» **WHAT THE EXERCISE ASKS**: In the records below, reproduce exactly the lines from the one containing "Where should I" through the one containing "Click the share", both included, and omit the pictures.

..........

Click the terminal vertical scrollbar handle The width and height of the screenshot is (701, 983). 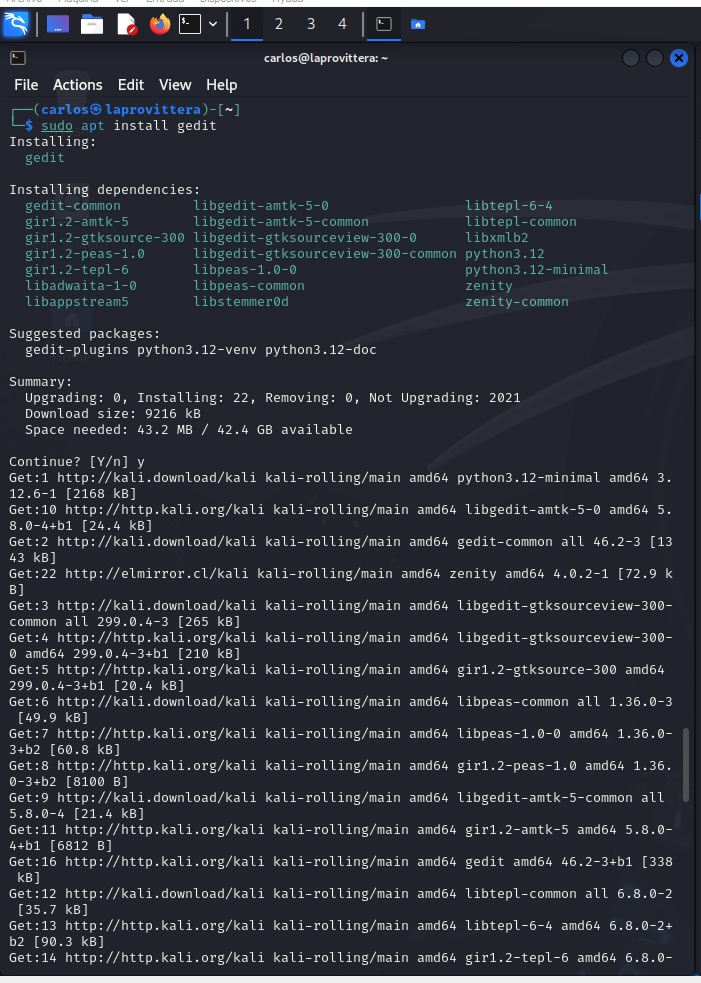coord(686,765)
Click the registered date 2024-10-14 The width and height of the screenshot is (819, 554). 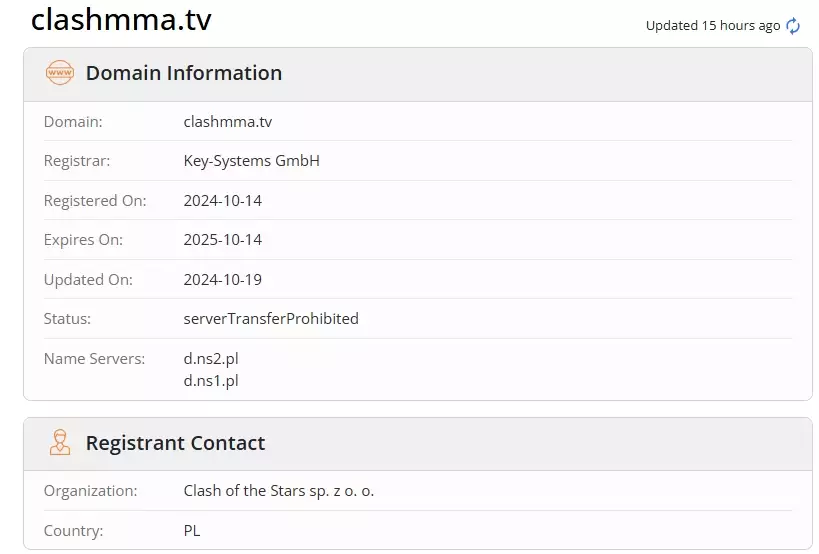222,201
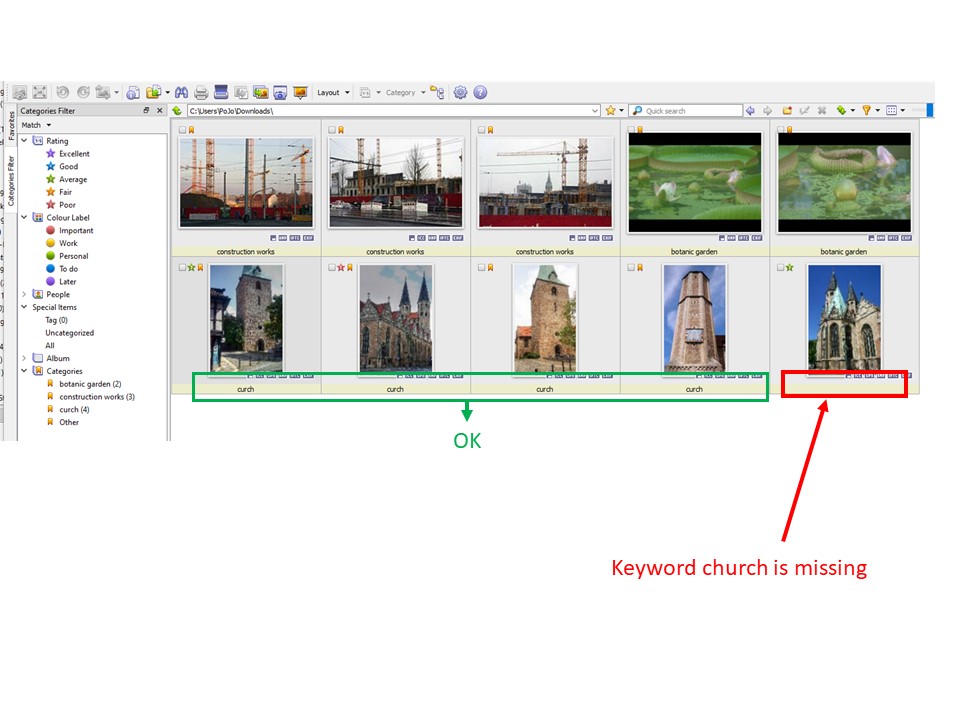Select Uncategorized under Special Items
The image size is (960, 720).
[69, 333]
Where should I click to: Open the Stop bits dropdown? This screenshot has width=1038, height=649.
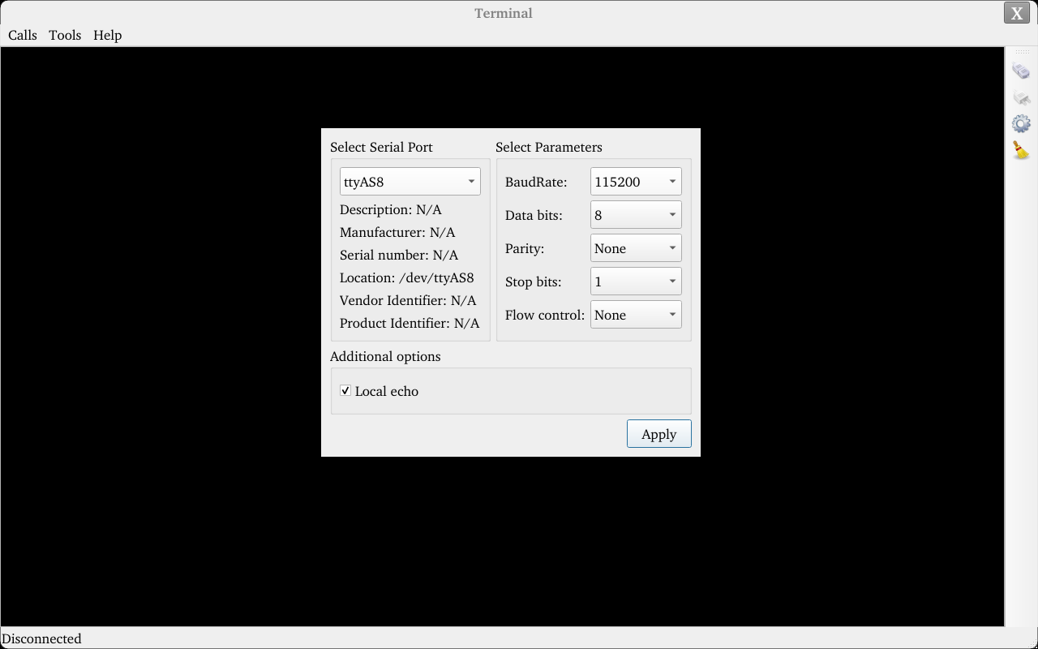tap(635, 281)
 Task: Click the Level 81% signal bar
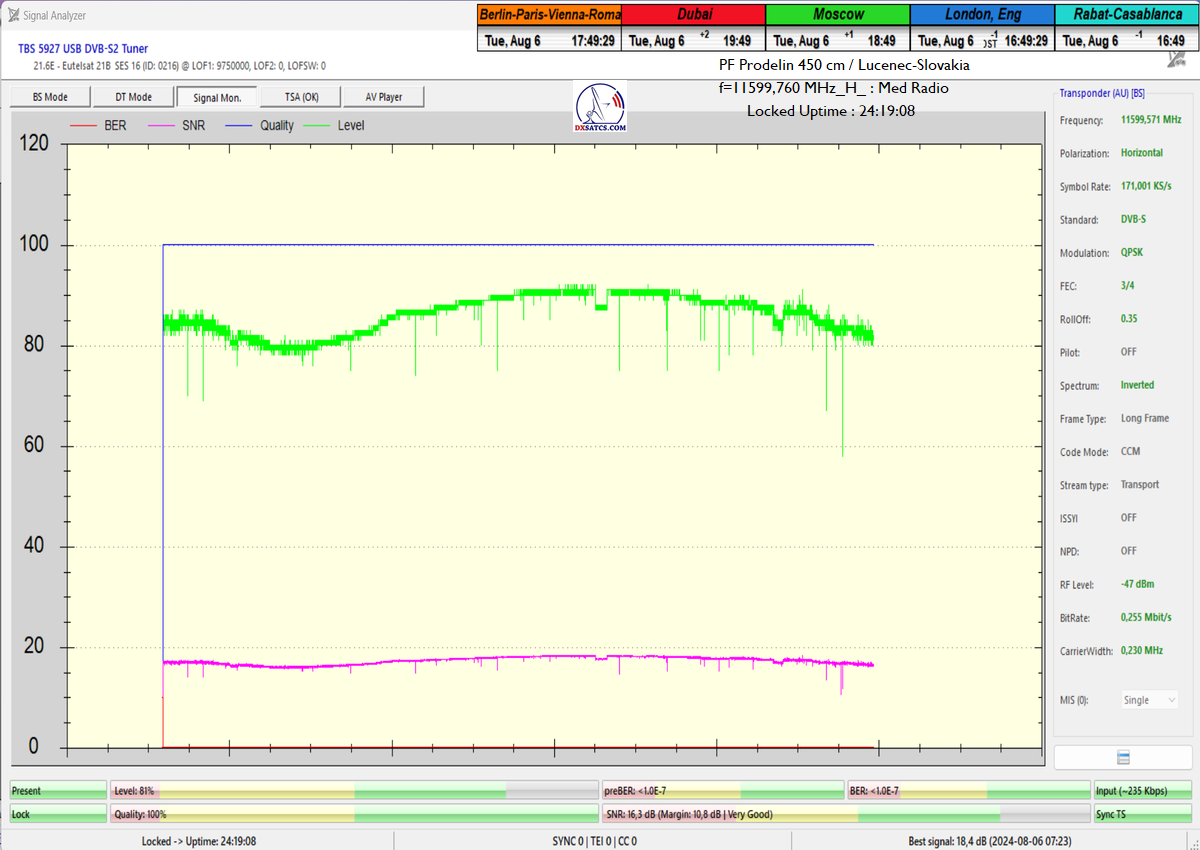[x=354, y=790]
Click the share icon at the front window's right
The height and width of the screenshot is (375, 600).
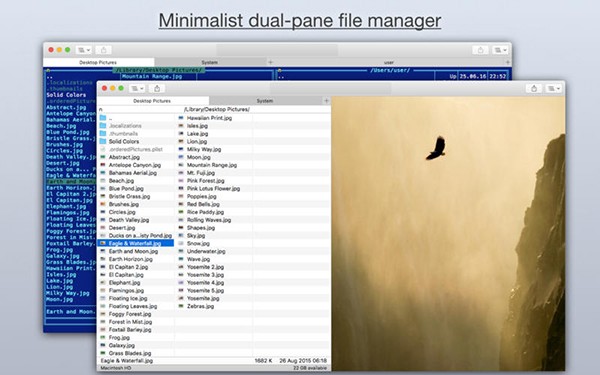point(534,88)
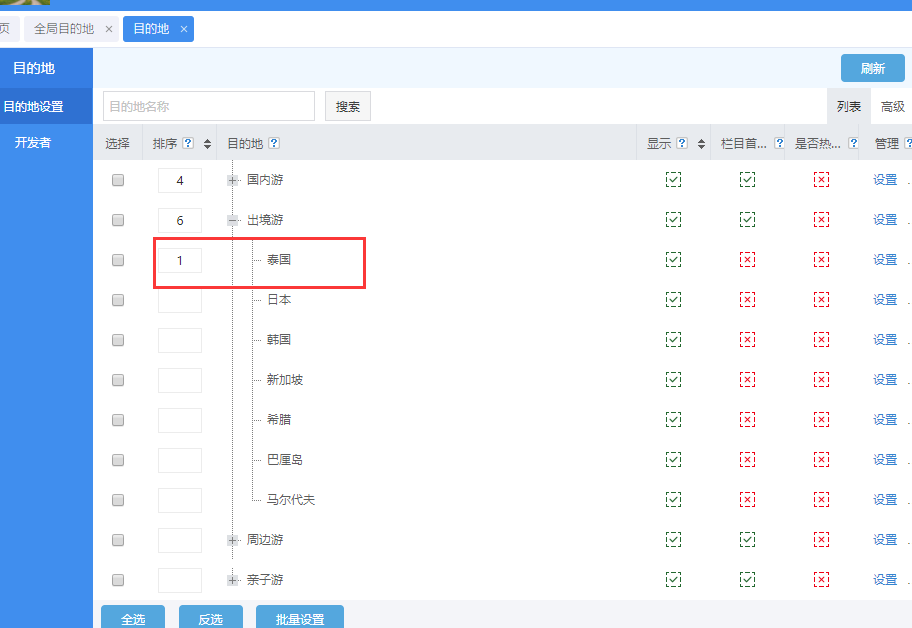
Task: Click the 目的地名称 search input field
Action: pyautogui.click(x=208, y=106)
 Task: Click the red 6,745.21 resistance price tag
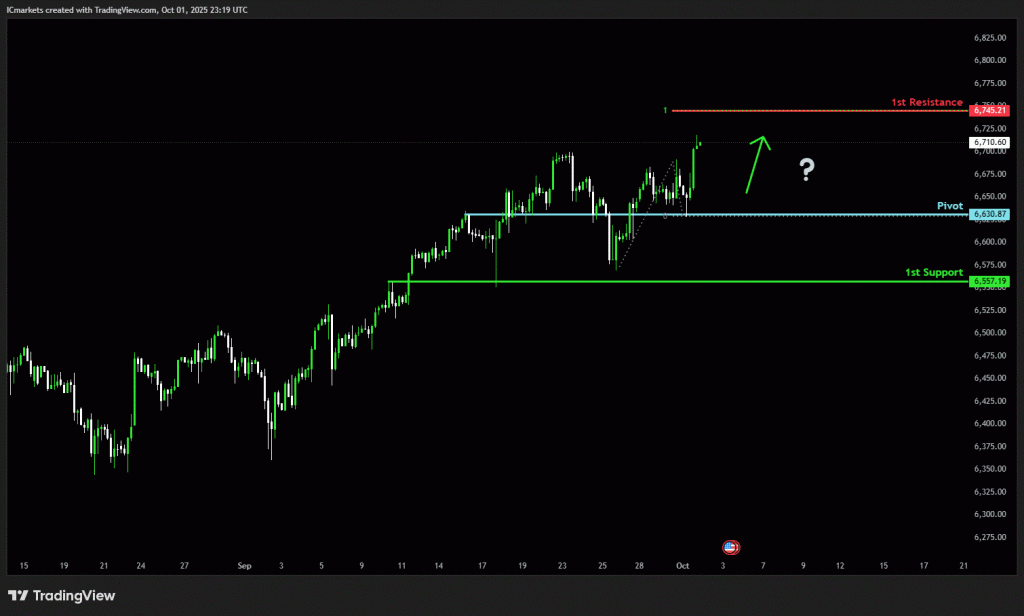click(988, 110)
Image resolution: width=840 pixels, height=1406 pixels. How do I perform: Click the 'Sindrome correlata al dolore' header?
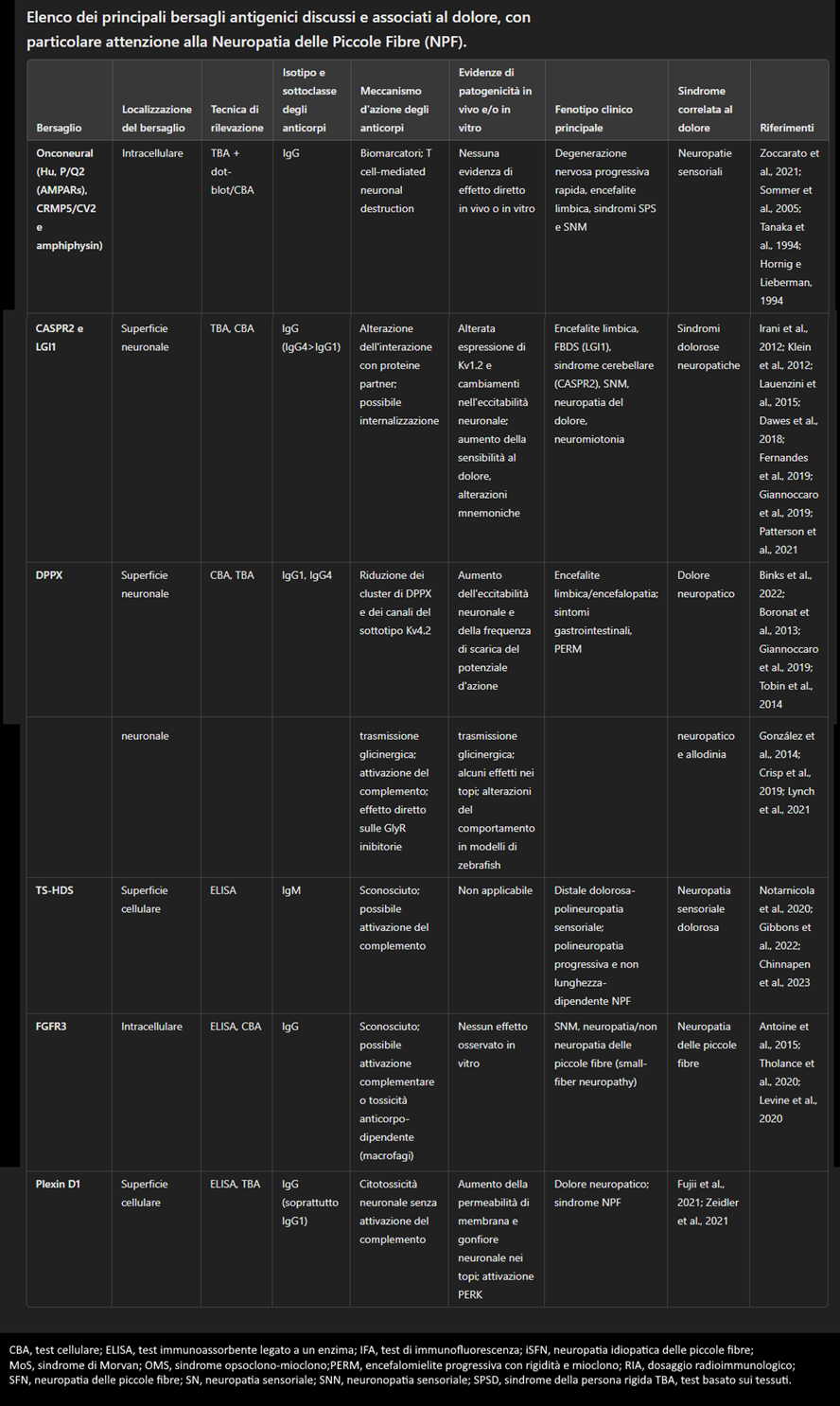tap(705, 109)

..........

» **RESPONSE TO THIS EXERCISE**:
Where should I click to: Open the Stop bits dropdown? This screenshot has width=1038, height=649.
tap(635, 281)
 Task: Click the Level 81% signal bar
[x=354, y=790]
Click the share icon at the front window's right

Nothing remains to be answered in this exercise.